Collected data
+-------+
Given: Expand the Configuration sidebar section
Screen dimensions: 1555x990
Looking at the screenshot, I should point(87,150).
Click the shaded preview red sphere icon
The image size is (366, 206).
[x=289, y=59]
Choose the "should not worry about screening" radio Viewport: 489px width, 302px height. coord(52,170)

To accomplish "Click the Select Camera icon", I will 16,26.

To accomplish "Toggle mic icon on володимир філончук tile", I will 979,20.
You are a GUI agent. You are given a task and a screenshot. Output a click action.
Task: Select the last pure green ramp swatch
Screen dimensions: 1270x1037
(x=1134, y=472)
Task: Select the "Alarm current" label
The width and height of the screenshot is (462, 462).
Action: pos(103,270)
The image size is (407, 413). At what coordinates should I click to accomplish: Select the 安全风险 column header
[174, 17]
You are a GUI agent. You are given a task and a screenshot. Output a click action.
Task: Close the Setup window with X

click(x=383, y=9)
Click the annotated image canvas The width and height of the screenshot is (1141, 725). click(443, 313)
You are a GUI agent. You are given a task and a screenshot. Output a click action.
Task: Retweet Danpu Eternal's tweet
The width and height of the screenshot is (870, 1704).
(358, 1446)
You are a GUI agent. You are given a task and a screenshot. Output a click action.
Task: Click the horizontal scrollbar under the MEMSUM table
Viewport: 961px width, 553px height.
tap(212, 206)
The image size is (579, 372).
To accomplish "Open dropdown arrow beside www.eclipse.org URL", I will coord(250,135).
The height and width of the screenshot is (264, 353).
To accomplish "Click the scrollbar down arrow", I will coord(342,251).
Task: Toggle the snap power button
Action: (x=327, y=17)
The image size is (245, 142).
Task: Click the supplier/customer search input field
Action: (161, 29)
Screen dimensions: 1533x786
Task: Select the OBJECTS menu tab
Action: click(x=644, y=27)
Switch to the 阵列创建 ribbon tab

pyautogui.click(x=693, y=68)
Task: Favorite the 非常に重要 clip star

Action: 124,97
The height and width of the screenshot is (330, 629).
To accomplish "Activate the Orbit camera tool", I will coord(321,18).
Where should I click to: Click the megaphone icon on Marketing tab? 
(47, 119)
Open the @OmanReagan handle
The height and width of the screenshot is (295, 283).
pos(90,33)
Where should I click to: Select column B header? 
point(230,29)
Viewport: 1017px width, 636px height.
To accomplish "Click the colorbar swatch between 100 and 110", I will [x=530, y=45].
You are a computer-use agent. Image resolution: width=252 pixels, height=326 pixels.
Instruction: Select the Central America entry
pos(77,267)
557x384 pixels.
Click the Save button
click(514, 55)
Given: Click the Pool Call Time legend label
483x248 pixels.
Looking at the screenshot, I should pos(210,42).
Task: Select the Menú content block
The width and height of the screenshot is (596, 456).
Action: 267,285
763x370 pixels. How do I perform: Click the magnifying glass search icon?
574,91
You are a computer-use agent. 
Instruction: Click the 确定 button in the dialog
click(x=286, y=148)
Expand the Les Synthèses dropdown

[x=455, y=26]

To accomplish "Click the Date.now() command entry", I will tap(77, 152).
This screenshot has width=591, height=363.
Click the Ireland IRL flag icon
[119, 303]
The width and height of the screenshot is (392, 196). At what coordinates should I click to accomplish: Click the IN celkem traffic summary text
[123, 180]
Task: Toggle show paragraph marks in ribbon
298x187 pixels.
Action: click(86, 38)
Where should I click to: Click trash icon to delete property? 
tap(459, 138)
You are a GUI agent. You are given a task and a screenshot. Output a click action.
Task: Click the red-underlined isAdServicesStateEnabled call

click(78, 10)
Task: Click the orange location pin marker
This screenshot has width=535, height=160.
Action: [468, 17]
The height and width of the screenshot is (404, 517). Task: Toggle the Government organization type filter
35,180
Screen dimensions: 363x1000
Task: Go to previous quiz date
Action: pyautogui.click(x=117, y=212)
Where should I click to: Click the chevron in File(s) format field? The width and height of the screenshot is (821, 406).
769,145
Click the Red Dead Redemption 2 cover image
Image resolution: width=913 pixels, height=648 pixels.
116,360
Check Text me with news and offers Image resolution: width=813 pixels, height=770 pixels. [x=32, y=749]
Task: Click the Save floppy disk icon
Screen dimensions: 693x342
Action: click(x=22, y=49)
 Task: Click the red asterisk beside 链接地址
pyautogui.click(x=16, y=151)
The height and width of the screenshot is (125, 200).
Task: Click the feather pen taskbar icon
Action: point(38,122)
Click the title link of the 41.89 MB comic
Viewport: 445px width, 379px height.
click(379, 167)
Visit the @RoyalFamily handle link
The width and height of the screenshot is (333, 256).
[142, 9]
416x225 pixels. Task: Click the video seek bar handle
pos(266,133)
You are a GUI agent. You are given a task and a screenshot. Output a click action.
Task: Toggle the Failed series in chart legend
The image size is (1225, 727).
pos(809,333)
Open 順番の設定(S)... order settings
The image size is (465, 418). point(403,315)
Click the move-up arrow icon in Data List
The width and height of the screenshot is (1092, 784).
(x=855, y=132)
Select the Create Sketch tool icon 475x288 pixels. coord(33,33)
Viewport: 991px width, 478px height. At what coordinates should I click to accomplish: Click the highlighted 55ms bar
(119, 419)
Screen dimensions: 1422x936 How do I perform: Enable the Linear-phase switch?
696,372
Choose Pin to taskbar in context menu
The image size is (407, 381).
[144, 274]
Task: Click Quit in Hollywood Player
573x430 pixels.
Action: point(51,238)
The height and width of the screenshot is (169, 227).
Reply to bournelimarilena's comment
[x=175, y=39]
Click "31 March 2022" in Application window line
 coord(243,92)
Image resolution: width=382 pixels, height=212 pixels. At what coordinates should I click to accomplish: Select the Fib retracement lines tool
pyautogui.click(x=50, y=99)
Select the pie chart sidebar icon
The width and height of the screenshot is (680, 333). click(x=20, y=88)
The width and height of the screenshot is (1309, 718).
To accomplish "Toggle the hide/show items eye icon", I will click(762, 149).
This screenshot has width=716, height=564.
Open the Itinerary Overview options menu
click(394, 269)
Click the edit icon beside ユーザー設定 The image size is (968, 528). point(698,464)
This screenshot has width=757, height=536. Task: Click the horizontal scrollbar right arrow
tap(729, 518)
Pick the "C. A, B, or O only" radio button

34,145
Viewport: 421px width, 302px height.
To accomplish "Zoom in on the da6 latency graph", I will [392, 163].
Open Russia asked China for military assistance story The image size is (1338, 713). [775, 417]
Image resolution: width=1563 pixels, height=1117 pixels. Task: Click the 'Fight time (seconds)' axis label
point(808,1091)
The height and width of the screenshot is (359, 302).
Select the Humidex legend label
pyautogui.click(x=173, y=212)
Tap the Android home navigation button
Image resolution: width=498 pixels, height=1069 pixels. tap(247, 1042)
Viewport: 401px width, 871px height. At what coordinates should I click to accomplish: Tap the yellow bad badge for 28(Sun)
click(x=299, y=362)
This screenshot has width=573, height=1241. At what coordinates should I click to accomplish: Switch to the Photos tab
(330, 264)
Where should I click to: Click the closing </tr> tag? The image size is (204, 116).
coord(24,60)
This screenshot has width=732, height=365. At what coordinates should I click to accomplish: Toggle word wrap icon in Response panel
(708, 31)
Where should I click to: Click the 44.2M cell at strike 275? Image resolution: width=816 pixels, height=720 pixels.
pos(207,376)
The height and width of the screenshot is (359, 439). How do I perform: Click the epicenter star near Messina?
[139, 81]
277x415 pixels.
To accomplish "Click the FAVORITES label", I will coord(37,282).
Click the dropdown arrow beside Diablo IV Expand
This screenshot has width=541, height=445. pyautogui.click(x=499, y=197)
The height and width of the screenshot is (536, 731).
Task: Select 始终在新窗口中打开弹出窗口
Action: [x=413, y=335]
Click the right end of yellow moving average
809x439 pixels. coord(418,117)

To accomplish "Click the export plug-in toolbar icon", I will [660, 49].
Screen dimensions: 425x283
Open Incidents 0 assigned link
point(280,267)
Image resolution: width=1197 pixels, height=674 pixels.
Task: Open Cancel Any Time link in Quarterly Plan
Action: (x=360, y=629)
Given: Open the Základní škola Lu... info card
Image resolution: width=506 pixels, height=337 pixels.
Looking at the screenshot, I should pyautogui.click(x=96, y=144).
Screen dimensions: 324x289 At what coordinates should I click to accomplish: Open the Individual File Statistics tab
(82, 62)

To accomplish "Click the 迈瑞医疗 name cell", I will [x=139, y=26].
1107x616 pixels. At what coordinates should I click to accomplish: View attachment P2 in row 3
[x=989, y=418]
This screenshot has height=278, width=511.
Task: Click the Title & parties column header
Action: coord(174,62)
+-------+
- **About this exercise**
Using the records given above, list every line that includes the word "Choose".

- **Your response**
Choose the "should not worry about screening" radio Viewport: 489px width, 302px height. coord(52,170)
Choose Pin to taskbar in context menu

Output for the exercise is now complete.